[Stored records]
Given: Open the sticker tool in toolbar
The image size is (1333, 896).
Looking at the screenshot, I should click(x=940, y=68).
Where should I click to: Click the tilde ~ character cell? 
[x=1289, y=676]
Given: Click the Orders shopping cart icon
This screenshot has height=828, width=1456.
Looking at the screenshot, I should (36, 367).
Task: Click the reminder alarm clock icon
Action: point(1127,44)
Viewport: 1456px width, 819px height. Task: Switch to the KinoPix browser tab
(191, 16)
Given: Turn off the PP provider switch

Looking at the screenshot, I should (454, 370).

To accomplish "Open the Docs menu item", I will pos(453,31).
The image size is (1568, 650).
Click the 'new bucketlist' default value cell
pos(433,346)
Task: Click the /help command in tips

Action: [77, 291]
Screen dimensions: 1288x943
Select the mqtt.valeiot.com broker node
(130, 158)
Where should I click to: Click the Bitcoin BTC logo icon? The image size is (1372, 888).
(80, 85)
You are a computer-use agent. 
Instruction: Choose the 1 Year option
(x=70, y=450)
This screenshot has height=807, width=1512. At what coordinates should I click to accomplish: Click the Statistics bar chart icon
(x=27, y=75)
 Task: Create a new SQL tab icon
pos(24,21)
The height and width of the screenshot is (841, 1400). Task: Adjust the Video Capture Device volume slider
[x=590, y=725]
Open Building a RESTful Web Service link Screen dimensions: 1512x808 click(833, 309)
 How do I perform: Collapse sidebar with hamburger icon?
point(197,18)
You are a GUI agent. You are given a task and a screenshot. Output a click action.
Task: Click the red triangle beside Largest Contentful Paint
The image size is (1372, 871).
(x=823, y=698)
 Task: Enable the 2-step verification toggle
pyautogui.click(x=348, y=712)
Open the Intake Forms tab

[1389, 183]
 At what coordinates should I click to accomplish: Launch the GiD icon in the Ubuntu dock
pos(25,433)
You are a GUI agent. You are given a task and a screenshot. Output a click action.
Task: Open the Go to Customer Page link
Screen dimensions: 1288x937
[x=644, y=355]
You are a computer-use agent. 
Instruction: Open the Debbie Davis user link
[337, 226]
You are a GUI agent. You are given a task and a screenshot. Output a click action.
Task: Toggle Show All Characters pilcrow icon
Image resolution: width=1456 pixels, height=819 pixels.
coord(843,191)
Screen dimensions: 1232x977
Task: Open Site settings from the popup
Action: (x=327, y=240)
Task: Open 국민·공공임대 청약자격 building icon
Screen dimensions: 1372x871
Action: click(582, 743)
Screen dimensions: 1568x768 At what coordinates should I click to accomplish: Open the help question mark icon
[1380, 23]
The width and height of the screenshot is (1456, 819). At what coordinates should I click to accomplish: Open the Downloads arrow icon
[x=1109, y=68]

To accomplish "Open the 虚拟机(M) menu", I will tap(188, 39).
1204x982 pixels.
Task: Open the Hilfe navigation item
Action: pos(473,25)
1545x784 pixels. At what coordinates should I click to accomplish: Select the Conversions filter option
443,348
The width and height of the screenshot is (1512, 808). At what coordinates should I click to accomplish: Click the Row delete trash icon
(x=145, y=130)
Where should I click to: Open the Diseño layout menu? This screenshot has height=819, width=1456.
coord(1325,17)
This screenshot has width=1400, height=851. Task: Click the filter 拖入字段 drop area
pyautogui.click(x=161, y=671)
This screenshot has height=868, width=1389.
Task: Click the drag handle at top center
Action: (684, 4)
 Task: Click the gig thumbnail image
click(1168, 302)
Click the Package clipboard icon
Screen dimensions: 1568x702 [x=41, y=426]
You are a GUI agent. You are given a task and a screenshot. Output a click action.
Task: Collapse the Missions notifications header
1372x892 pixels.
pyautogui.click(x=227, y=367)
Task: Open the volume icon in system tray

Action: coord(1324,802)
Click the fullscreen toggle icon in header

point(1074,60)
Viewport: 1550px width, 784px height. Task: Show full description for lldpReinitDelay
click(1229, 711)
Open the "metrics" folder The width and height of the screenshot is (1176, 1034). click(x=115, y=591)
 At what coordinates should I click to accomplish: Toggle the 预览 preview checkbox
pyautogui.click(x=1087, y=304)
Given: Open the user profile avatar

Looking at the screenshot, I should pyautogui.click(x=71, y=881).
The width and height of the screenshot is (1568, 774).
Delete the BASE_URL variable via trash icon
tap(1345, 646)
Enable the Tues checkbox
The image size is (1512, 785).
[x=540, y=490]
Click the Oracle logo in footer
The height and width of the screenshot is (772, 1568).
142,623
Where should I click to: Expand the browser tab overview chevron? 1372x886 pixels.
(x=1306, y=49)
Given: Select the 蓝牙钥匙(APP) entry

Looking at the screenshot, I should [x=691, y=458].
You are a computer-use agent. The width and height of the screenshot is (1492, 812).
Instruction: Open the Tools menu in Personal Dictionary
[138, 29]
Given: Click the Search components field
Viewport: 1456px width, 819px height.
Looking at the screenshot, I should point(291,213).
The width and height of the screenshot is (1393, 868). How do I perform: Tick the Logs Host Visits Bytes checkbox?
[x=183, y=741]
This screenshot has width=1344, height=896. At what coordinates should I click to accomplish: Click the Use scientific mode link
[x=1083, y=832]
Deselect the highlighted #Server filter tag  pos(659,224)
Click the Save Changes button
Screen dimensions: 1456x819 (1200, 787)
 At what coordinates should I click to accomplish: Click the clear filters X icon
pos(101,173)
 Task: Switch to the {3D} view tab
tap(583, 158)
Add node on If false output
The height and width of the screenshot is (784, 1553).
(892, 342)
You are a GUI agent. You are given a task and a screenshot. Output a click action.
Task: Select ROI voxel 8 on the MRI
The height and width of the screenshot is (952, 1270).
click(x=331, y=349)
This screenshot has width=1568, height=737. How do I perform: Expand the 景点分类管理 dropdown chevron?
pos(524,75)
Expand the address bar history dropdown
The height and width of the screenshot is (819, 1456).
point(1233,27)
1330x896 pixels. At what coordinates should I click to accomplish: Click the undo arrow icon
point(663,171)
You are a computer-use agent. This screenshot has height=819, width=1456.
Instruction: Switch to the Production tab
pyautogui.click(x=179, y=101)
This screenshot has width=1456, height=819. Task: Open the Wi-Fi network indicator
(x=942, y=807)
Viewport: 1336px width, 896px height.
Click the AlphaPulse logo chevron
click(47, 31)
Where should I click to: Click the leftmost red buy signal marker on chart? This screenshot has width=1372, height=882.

## [ABOUT THIS EXERCISE]
Reproduce every line above without error.

## [EXPECTED OUTPUT]
Given: Open the sticker tool in toolbar
The image size is (1333, 896).
Looking at the screenshot, I should click(x=940, y=68).
Where should I click to: Click the tilde ~ character cell? 
[x=1289, y=676]
Given: Click the Orders shopping cart icon
This screenshot has height=828, width=1456.
Looking at the screenshot, I should (36, 367).
Task: Click the reminder alarm clock icon
Action: point(1127,44)
Viewport: 1456px width, 819px height. Task: Switch to the KinoPix browser tab
(191, 16)
Given: Turn off the PP provider switch

Looking at the screenshot, I should (454, 370).

To accomplish "Open the Docs menu item", I will pos(453,31).
The image size is (1568, 650).
Click the 'new bucketlist' default value cell
pos(433,346)
Task: Click the /help command in tips

Action: [77, 291]
Screen dimensions: 1288x943
Select the mqtt.valeiot.com broker node
(130, 158)
Where should I click to: Click the Bitcoin BTC logo icon? The image size is (1372, 888).
(80, 85)
You are a computer-use agent. 
Instruction: Choose the 1 Year option
(x=70, y=450)
This screenshot has height=807, width=1512. At what coordinates should I click to accomplish: Click the Statistics bar chart icon
(x=27, y=75)
 Task: Create a new SQL tab icon
pos(24,21)
The height and width of the screenshot is (841, 1400). Task: Adjust the Video Capture Device volume slider
[x=590, y=725]
Open Building a RESTful Web Service link Screen dimensions: 1512x808 click(833, 309)
 How do I perform: Collapse sidebar with hamburger icon?
point(197,18)
You are a GUI agent. You are given a task and a screenshot. Output a click action.
Task: Click the red triangle beside Largest Contentful Paint
The image size is (1372, 871).
(x=823, y=698)
 Task: Enable the 2-step verification toggle
pyautogui.click(x=348, y=712)
Open the Intake Forms tab

[1389, 183]
 At what coordinates should I click to accomplish: Launch the GiD icon in the Ubuntu dock
pos(25,433)
You are a GUI agent. You are given a task and a screenshot. Output a click action.
Task: Open the Go to Customer Page link
Screen dimensions: 1288x937
[x=644, y=355]
You are a computer-use agent. 
Instruction: Open the Debbie Davis user link
[337, 226]
You are a GUI agent. You are given a task and a screenshot. Output a click action.
Task: Toggle Show All Characters pilcrow icon
Image resolution: width=1456 pixels, height=819 pixels.
coord(843,191)
Screen dimensions: 1232x977
Task: Open Site settings from the popup
Action: (x=327, y=240)
Task: Open 국민·공공임대 청약자격 building icon
Screen dimensions: 1372x871
Action: click(582, 743)
Screen dimensions: 1568x768 At what coordinates should I click to accomplish: Open the help question mark icon
[1380, 23]
The width and height of the screenshot is (1456, 819). At what coordinates should I click to accomplish: Open the Downloads arrow icon
[x=1109, y=68]

To accomplish "Open the 虚拟机(M) menu", I will tap(188, 39).
1204x982 pixels.
Task: Open the Hilfe navigation item
Action: pos(473,25)
1545x784 pixels. At what coordinates should I click to accomplish: Select the Conversions filter option
443,348
The width and height of the screenshot is (1512, 808). At what coordinates should I click to accomplish: Click the Row delete trash icon
(x=145, y=130)
Where should I click to: Open the Diseño layout menu? This screenshot has height=819, width=1456.
coord(1325,17)
This screenshot has width=1400, height=851. Task: Click the filter 拖入字段 drop area
pyautogui.click(x=161, y=671)
This screenshot has height=868, width=1389.
Task: Click the drag handle at top center
Action: (684, 4)
 Task: Click the gig thumbnail image
click(1168, 302)
Click the Package clipboard icon
Screen dimensions: 1568x702 [x=41, y=426]
You are a GUI agent. You are given a task and a screenshot. Output a click action.
Task: Collapse the Missions notifications header
1372x892 pixels.
pyautogui.click(x=227, y=367)
Task: Open the volume icon in system tray

Action: coord(1324,802)
Click the fullscreen toggle icon in header

point(1074,60)
Viewport: 1550px width, 784px height. Task: Show full description for lldpReinitDelay
click(1229, 711)
Open the "metrics" folder The width and height of the screenshot is (1176, 1034). click(x=115, y=591)
 At what coordinates should I click to accomplish: Toggle the 预览 preview checkbox
pyautogui.click(x=1087, y=304)
Given: Open the user profile avatar

Looking at the screenshot, I should pyautogui.click(x=71, y=881).
The width and height of the screenshot is (1568, 774).
Delete the BASE_URL variable via trash icon
tap(1345, 646)
Enable the Tues checkbox
The image size is (1512, 785).
[x=540, y=490]
Click the Oracle logo in footer
The height and width of the screenshot is (772, 1568).
142,623
Where should I click to: Expand the browser tab overview chevron? 1372x886 pixels.
(x=1306, y=49)
Given: Select the 蓝牙钥匙(APP) entry

Looking at the screenshot, I should [x=691, y=458].
You are a computer-use agent. The width and height of the screenshot is (1492, 812).
Instruction: Open the Tools menu in Personal Dictionary
[138, 29]
Given: Click the Search components field
Viewport: 1456px width, 819px height.
Looking at the screenshot, I should point(291,213).
The width and height of the screenshot is (1393, 868). How do I perform: Tick the Logs Host Visits Bytes checkbox?
[x=183, y=741]
This screenshot has width=1344, height=896. At what coordinates should I click to accomplish: Click the Use scientific mode link
[x=1083, y=832]
Deselect the highlighted #Server filter tag  pos(659,224)
Click the Save Changes button
Screen dimensions: 1456x819 (1200, 787)
 At what coordinates should I click to accomplish: Click the clear filters X icon
pos(101,173)
 Task: Switch to the {3D} view tab
tap(583, 158)
Add node on If false output
The height and width of the screenshot is (784, 1553).
(892, 342)
You are a GUI agent. You are given a task and a screenshot. Output a click action.
Task: Select ROI voxel 8 on the MRI
The height and width of the screenshot is (952, 1270).
click(x=331, y=349)
This screenshot has width=1568, height=737. How do I perform: Expand the 景点分类管理 dropdown chevron?
pos(524,75)
Expand the address bar history dropdown
The height and width of the screenshot is (819, 1456).
point(1233,27)
1330x896 pixels. At what coordinates should I click to accomplish: Click the undo arrow icon
point(663,171)
You are a computer-use agent. This screenshot has height=819, width=1456.
Instruction: Switch to the Production tab
pyautogui.click(x=179, y=101)
This screenshot has width=1456, height=819. Task: Open the Wi-Fi network indicator
(x=942, y=807)
Viewport: 1336px width, 896px height.
Click the AlphaPulse logo chevron
click(47, 31)
Where should I click to: Click the leftmost red buy signal marker on chart? This screenshot has width=1372, height=882.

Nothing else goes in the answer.